Harish C. Pant

NINDS, NIH, Bethesda, MD, USA

Abstract:

Brain is the most complex organism. It controls each and every activity of the human body. The past 20 years of research in neurobiology has increased in our knowledge of the basic molecular mechanisms of ageing. Most importantly, the rapid research advances in the identification of complex anatomical connections; increased understanding of the biochemical, molecular and genetic mechanisms. These processes that control brain structure and function, ability to measure and visualize our functioning during mental activity; and the capacity of monitoring many activities simultaneously in complicated network. There are several examples of central regulatory functions of the genes in the nervous system. The functional genetic analysis has identified signaling pathways that act as master regulators of ageing and lifespan and that are conserved in yeast, nematodes, flies and mammals. Analysis of these models suggests that the rate of ageing is not fixed but is plastic and open to modification. Similarly, memory deficits associated with our brain ageing also seems to be variable and possibly open to modification. An important question is whether age-related cognitive changes are mediated by any of the master regulators of ageing and lifespan identified in model organisms. Moreover, recent studies have implicated these pathways in the control of age-related brain pathology, raising the possibility that altered regulation of fundamental mechanisms of ageing may contribute to the pathogenesis of neurodegenerative disorders. The human brain, its afflictions and interventions are about its neurological issues. It also gives a background of normal functioning, its regulatory processes; biochemical, biological and physiological involved in development and ageing.

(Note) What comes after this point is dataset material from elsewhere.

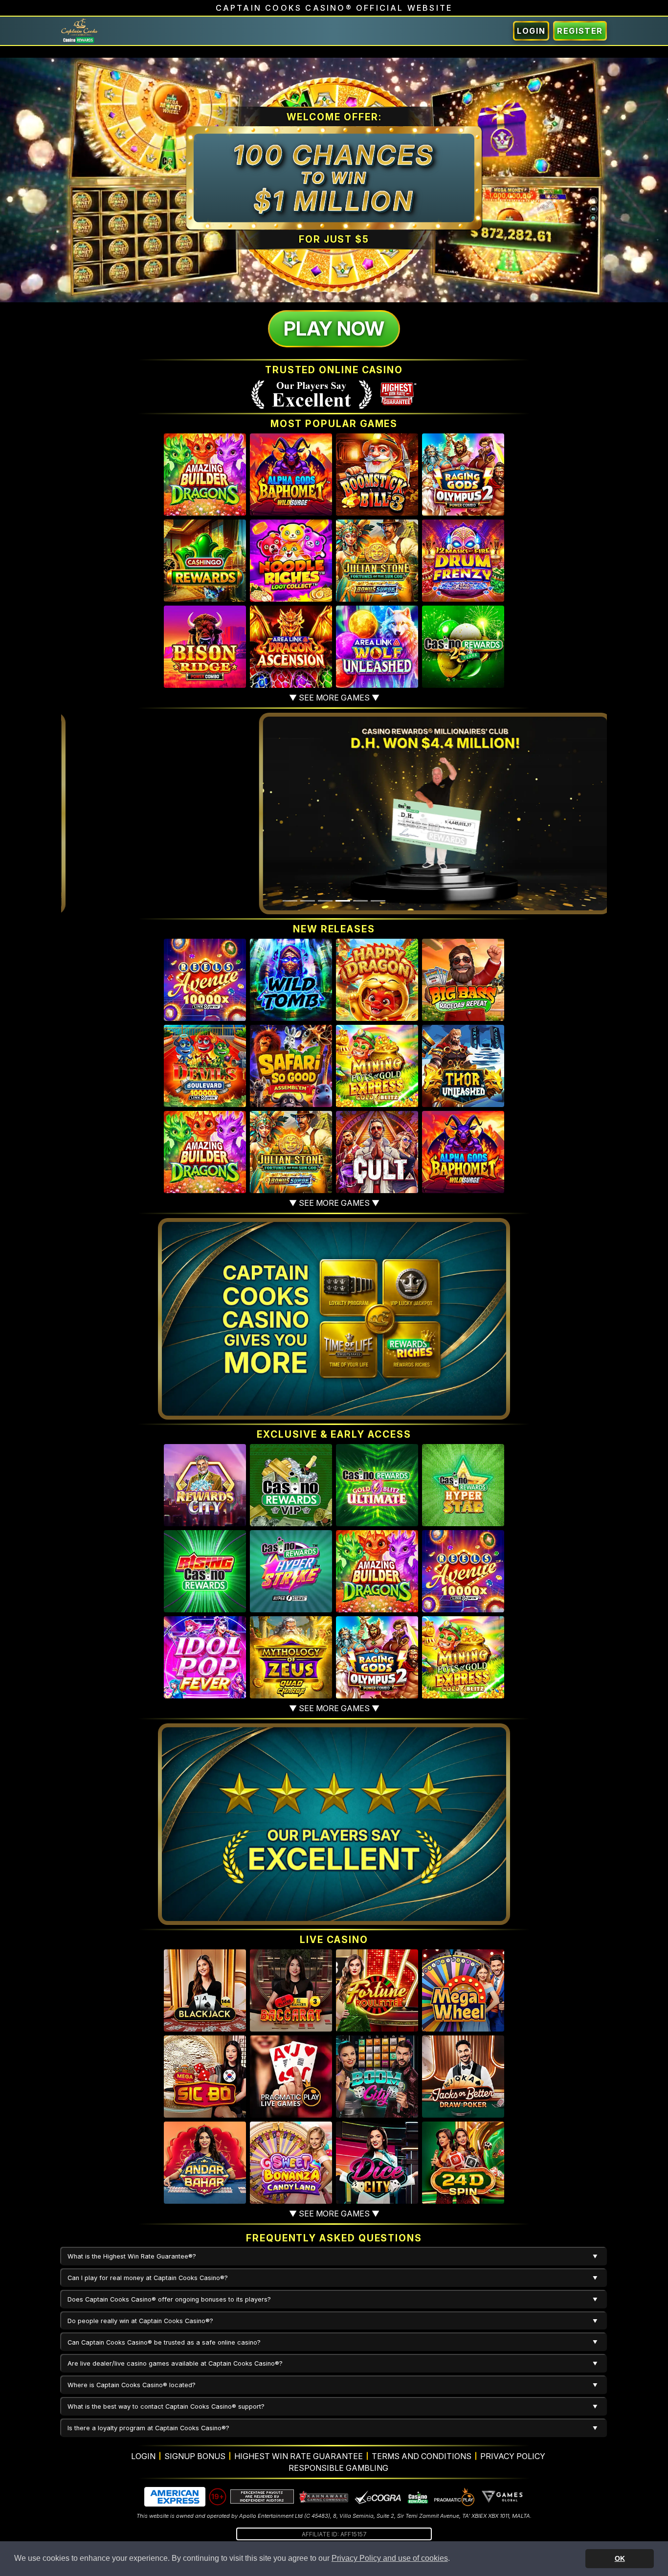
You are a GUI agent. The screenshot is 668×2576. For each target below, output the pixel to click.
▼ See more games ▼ (334, 697)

In this talk I will discuss the role of the Topographic regulation of phosphorylation in neurons. Within the last few years we have identified Pin1, a peptidyl-prolyl isomerase as a key modulator and stabilizer of compartment-specific phosphorylation regulated by kinases and phosphatases in neuronal perikarya and neurites. We have proposed that the hyper and aberrant phosphorylation of neuronal cytoskeleton proteins in the proline directed Ser/Thr residues by the activation of proline- directed kinases upon neuronal stress is stabilized by Pin1 in the cell bodies and leads to neuronal pathology typical of AD and ALS. We suggest that Pin1 and PP2A may be candidate targets for therapeutic intervention in neurodegenerative disorders. The presence of aberrant and hyperphosphorylated neurofilaments  and tau protein in AD has been recognized as hall mark. The basic mechanisms of their regulation, physiology and deregulation, neurodegeneration will be the subject of my talk.